Страница 2 из 28
Если мы действительно хотим свободной и совершенной жизни, то мы должны ввериться и отдаться тому, кто может освободить нас от зла и дать нам силу добра, кто сам вечно обладает и свободой и совершенством.
Ибо наша душа только способна стать свободной и совершенной, но сама по себе не обладает ни свободой, ни совершенством, в ней есть только возможность того и другого. Эта девственная способность нашей души может стать матерью новой благой жизни в нас. Но для этого, т. е. для действительного рождения новой жизни, необходимо действие того, что имеет уже в себе положительное творческое начало, или семя этой новой жизни. Божественная способность нашей души, чтобы не оставаться бесплодной, но стать матерью (материей) новой духовной жизни, чтобы свободно действовать и творить, — должна отдаться своему освободителю и владыке, Отцу новой жизни. Отдаваясь ему в вере, она соединяется с ним в молитве. Ибо первое действие веры, первое движение (или первый подвиг) новой духовной жизни, в которой Бог действует вместе с человеком, — есть молитва.

- **ЧТО НУЖНО СДЕЛАТЬ**:
(A) Перескажите короче абзац фрагмента, начинающийся словами «Ибо наша душа только способна», и сохраните его главные мысли.
(B) Изложите суть фрагмента в двух предложениях.
(C) Что, согласно фрагменту, является первым действием веры?
Данные взяты из другого источника и с фрагментом не связаны.

- **ДАННЫЕ**:
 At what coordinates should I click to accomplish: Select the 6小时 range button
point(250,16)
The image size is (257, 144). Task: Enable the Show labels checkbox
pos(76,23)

- **ОТВЕТЫ**:
(A) Душа сама по себе не свободна и не совершенна: в ней есть лишь возможность того и другого. Эта способность может породить новую благую жизнь, если на нее подействует то, что уже содержит творческое начало, или семя этой жизни. Поэтому, чтобы не остаться бесплодной, душа должна отдаться своему освободителю, Отцу новой жизни. Отдаваясь ему в вере, она соединяется с ним в молитве, а молитва и есть первое действие веры.

(B) Чтобы обрести свободную и совершенную жизнь, нужно отдаться тому, кто сам вечно обладает свободой и совершенством и может освободить от зла, ведь в нашей душе есть лишь возможность того и другого. Душа становится матерью новой духовной жизни, отдаваясь в вере своему освободителю, Отцу новой жизни, и соединяясь с ним в молитве, которая есть первое действие веры.

(C) Молитва.